## REQUIREMENTS
Rewrite the rows from the line with "This screenshot has width=1316, height=916." to the line with "pyautogui.click(x=299, y=282)", replacing "Add a comment" with "Add a reply" and leaving everything else unchanged. Leave the pictures out of your answer.

(Word and element location data)
==============================

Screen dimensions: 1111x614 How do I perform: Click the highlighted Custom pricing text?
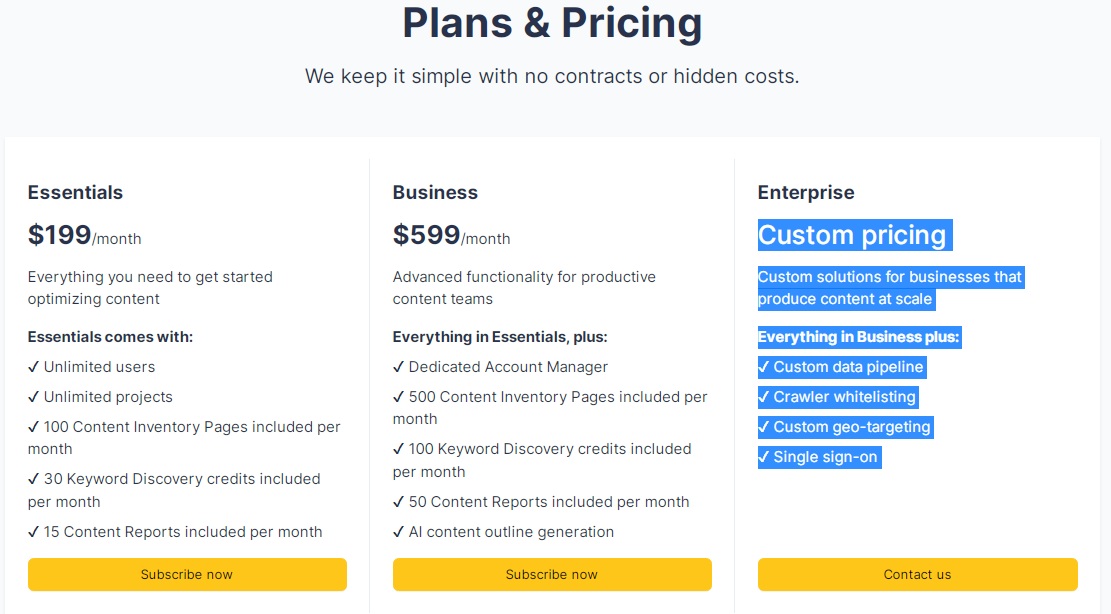852,235
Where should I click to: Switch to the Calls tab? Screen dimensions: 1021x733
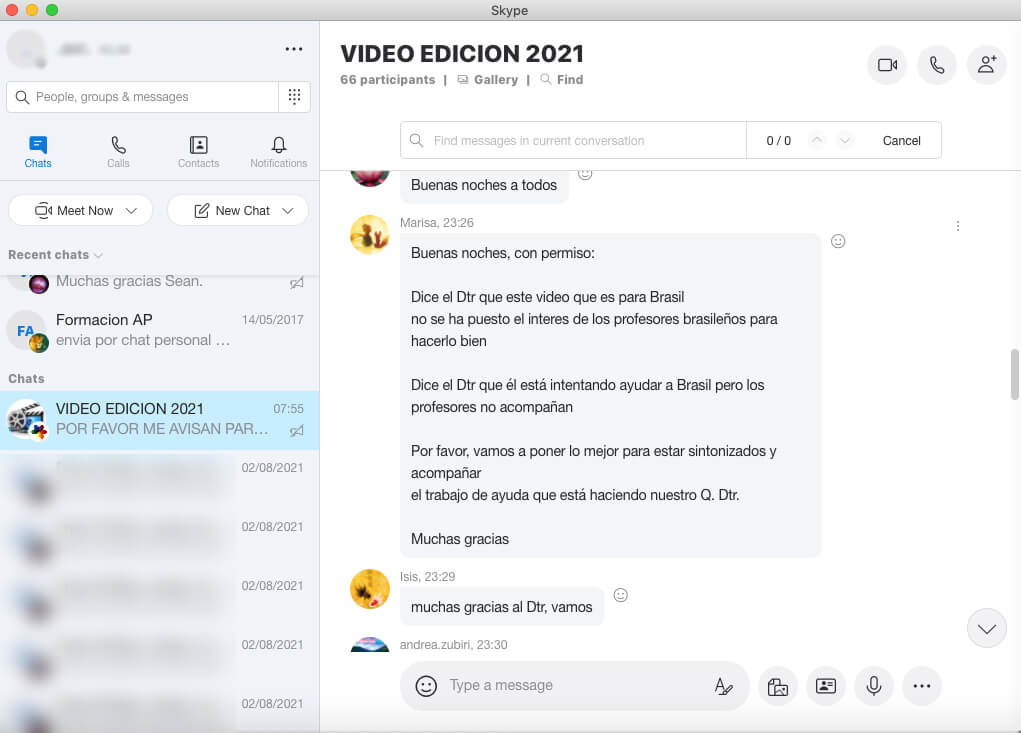point(118,152)
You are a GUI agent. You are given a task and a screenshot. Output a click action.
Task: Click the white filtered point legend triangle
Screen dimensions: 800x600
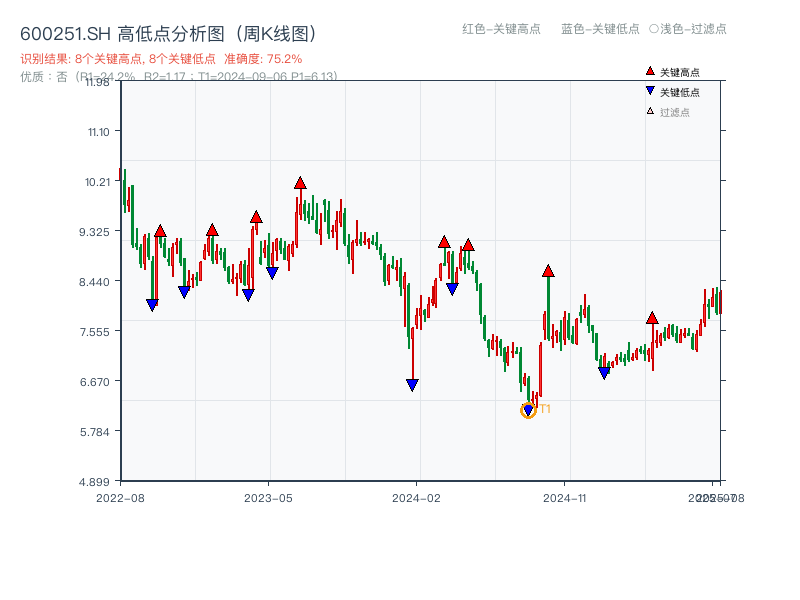coord(650,111)
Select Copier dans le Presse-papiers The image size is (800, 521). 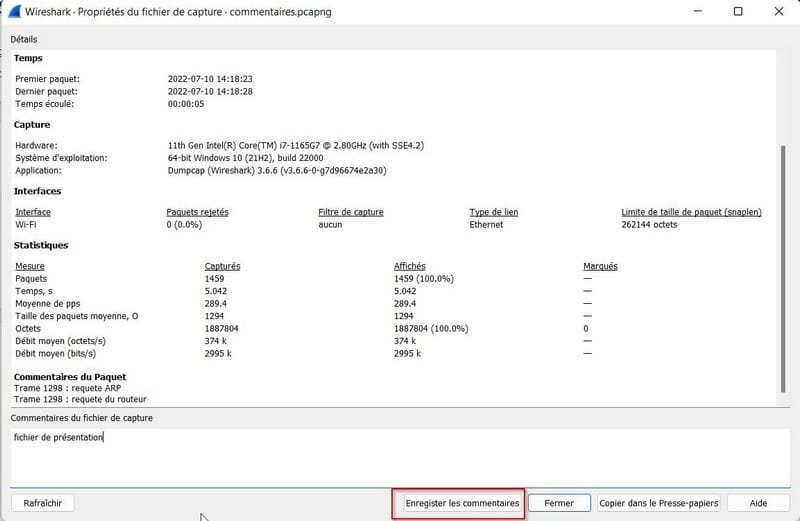pyautogui.click(x=657, y=503)
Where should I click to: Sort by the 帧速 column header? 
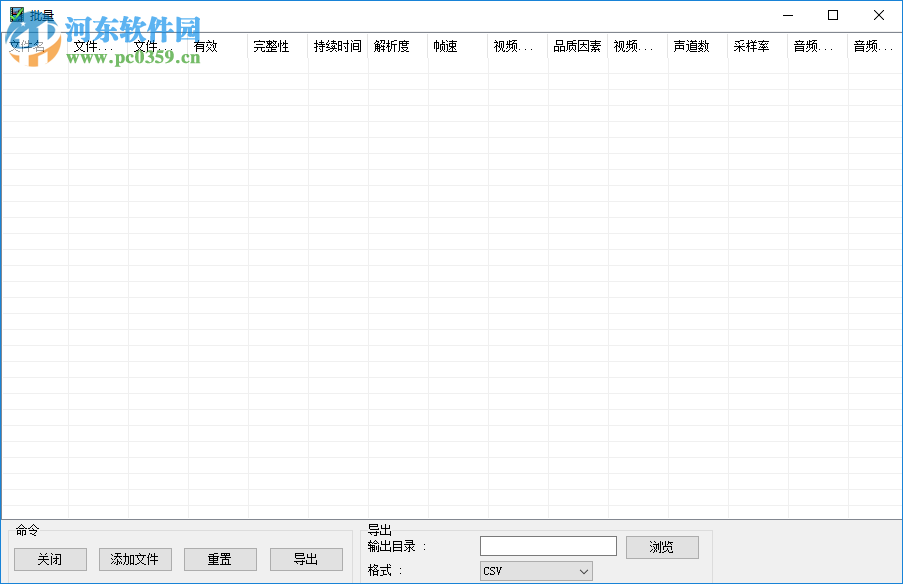445,46
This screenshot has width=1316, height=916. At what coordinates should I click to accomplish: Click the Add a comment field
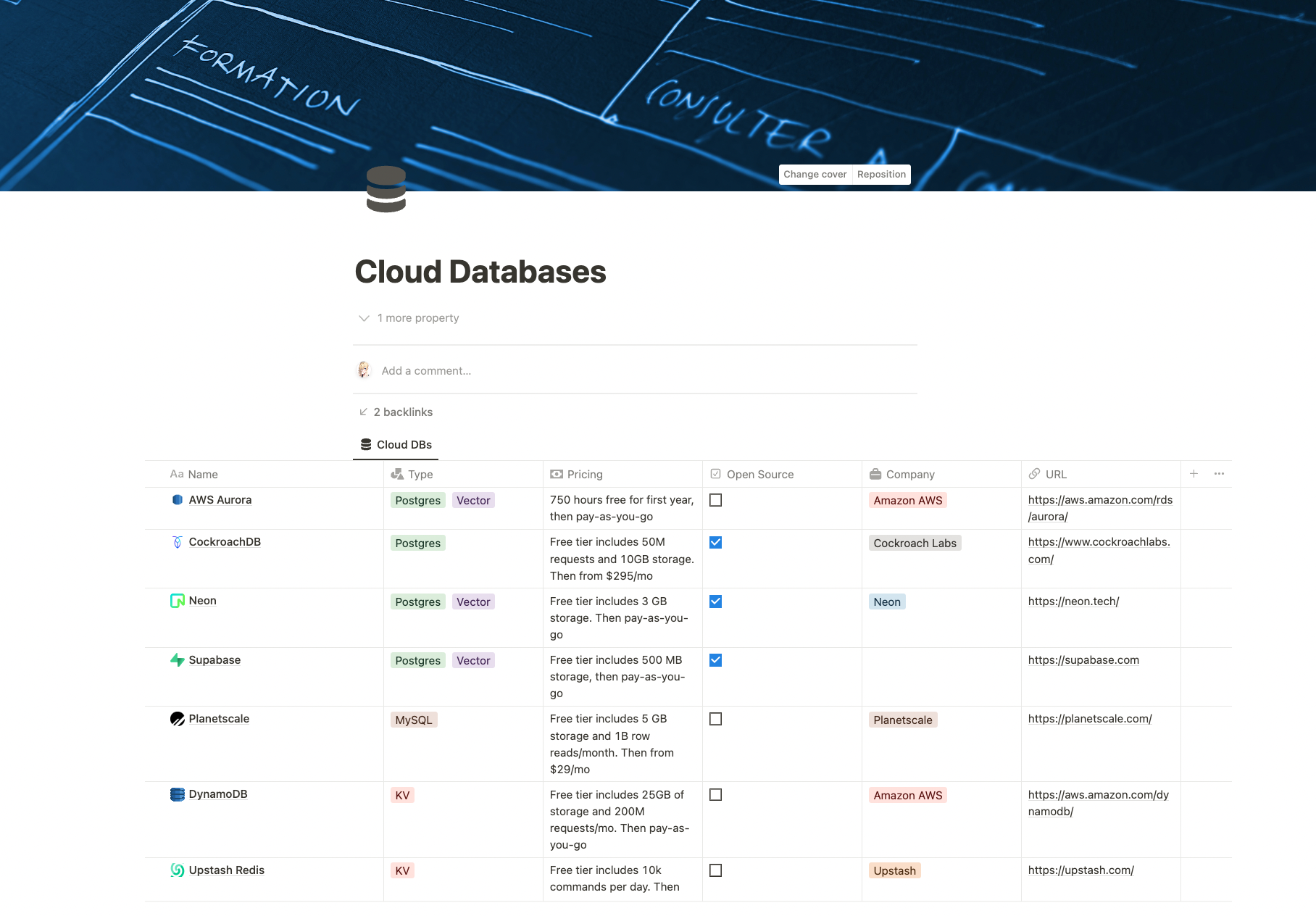coord(426,370)
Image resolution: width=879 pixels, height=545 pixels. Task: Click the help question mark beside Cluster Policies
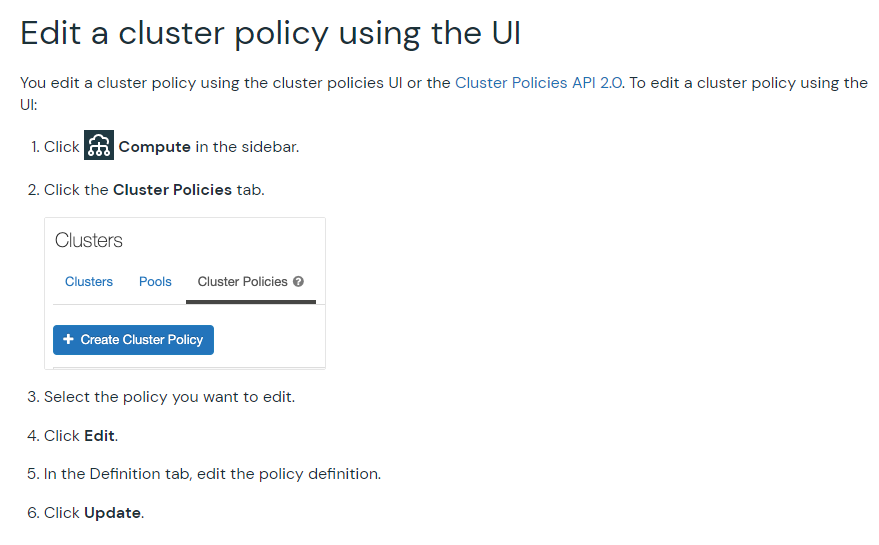pyautogui.click(x=299, y=282)
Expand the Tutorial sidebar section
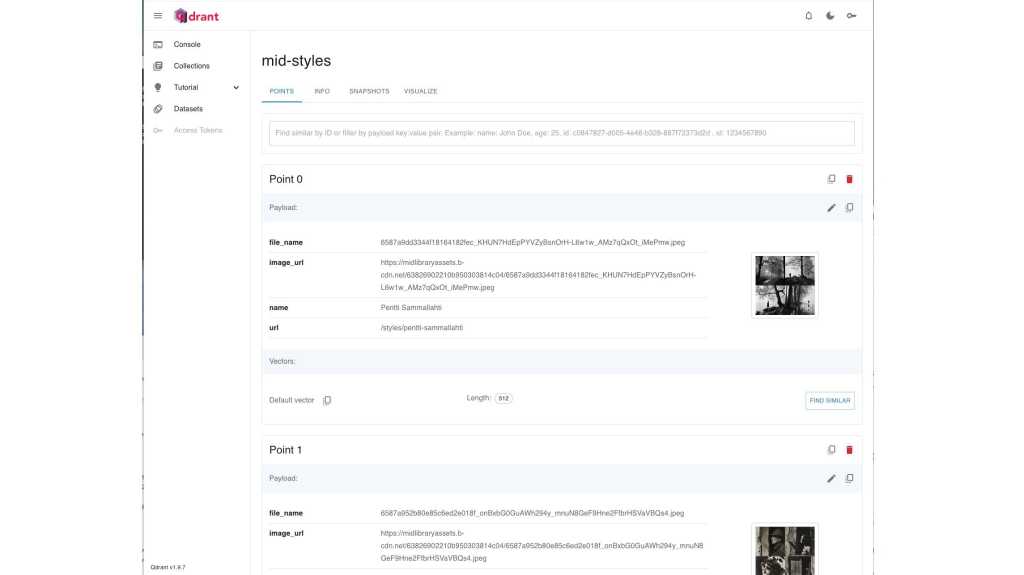This screenshot has width=1024, height=575. coord(236,88)
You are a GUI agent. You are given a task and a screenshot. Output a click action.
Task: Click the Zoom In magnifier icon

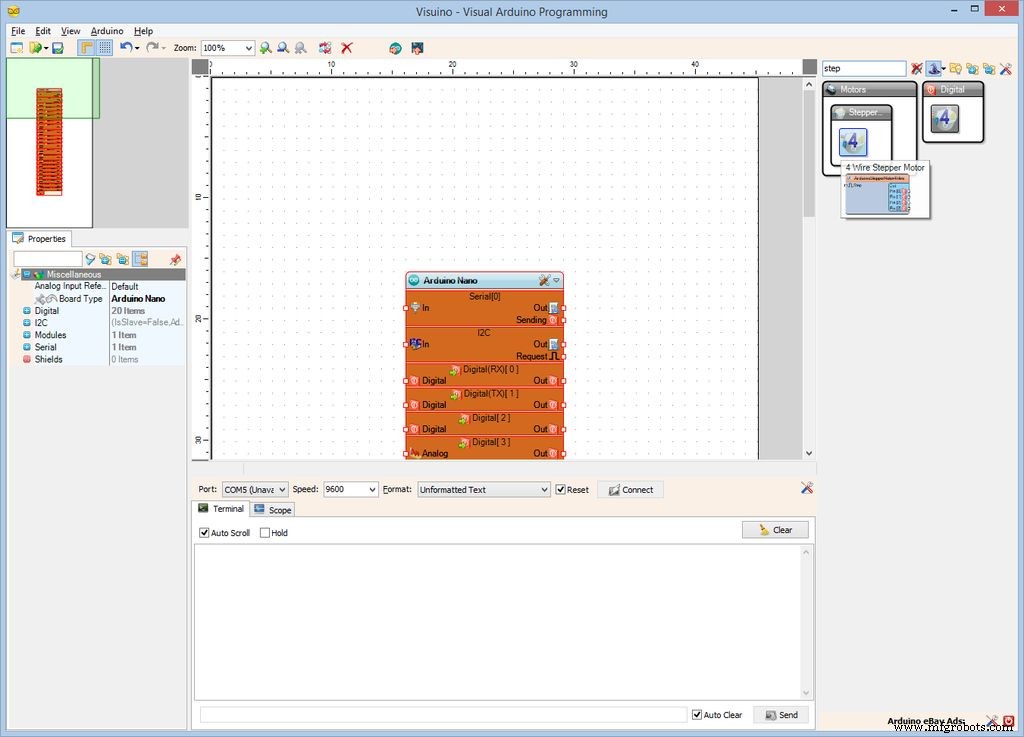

==============================

## REPLY TO THE TASK
This screenshot has width=1316, height=916. At what coordinates should I click to accomplish: Click the Add a reply field
coord(426,370)
Image resolution: width=879 pixels, height=545 pixels. Task: Click the help question mark beside Cluster Policies
pyautogui.click(x=299, y=282)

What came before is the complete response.